When I asked my parents what I was like as a child, they both laughed. “You were very… strong-willed, you set your mind on something and it happened” my mom replied. My wonderful parents taught my brother and I to turn our will into productive power. I was a voracious reader ever since I first learned how to interpret letters on paper. In several parent-teacher conferences my parents got a stern talking to because I often was reading books “past my age” and attempting to sneakily read them under my desk during lectures. Despite my second-grade teachers perturbation at this habit, it instilled in me a deep desire to dig deep into subjects and engulf myself with information. I still refuse to leave the house without a book in my bag and spend my early mornings off curled up on the porch diving into fictional worlds or the complexities of our world in non-fiction.

             Some of my earliest literary forays

This stubborn determination transferred to athletics as well. My dad was a college football player, my mom a marathon runner. You could say being active is in my blood. I competed in my first triathlon when I was four years old, despite the five-year-old age cut-off. Daredevil me had learned to swim by fearlessly jump into the pool at two and a half, sometimes forcing my fully clothed parents to jump in after me. While my ability to think rationally about such life threatening decisions may have improved with age, the principle remains the same. I’m not a toe-dipper; I am a diver.

       Getting prepped for my first triathlon!

**Task item**
Reproduce the childhood essay word for word, starting with "Some of my earliest" and going on through "am a diver.".

**Dataset entries**
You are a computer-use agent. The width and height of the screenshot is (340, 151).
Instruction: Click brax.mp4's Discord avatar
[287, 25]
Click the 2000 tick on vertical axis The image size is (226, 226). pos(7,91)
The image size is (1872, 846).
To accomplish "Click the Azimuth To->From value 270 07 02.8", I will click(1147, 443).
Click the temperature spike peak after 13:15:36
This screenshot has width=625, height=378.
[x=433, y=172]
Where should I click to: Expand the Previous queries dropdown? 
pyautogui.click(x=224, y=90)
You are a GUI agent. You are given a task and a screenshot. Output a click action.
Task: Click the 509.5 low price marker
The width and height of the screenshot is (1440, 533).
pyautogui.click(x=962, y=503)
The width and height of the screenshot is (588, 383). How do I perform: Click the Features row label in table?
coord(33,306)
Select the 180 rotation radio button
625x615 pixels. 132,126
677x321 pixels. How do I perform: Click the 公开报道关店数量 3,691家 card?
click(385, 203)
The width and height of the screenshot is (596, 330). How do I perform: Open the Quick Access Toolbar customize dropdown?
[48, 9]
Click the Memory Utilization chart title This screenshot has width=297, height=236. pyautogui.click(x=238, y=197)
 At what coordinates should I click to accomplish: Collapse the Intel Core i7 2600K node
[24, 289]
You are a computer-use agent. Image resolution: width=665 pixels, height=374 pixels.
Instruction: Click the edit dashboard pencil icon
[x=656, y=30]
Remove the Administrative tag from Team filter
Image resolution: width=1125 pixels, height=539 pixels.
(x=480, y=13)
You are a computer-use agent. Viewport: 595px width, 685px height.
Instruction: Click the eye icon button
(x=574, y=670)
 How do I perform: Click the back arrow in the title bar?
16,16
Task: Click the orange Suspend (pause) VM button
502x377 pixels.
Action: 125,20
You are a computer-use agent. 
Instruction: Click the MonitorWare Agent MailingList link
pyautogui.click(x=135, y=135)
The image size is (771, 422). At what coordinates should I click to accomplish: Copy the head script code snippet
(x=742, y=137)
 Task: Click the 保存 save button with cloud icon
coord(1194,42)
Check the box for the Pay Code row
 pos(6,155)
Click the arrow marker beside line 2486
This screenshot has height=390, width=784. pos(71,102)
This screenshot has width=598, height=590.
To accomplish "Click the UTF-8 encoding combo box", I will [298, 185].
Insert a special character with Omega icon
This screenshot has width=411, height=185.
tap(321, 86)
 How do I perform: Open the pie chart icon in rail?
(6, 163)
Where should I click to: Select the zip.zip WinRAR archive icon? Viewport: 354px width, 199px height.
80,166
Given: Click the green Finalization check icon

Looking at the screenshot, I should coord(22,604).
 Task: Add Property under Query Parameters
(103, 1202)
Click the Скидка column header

**Problem solution**
Some of my earliest literary forays

This stubborn determination transferred to athletics as well. My dad was a college football player, my mom a marathon runner. You could say being active is in my blood. I competed in my first triathlon when I was four years old, despite the five-year-old age cut-off. Daredevil me had learned to swim by fearlessly jump into the pool at two and a half, sometimes forcing my fully clothed parents to jump in after me. While my ability to think rationally about such life threatening decisions may have improved with age, the principle remains the same. I’m not a toe-dipper; I am a diver.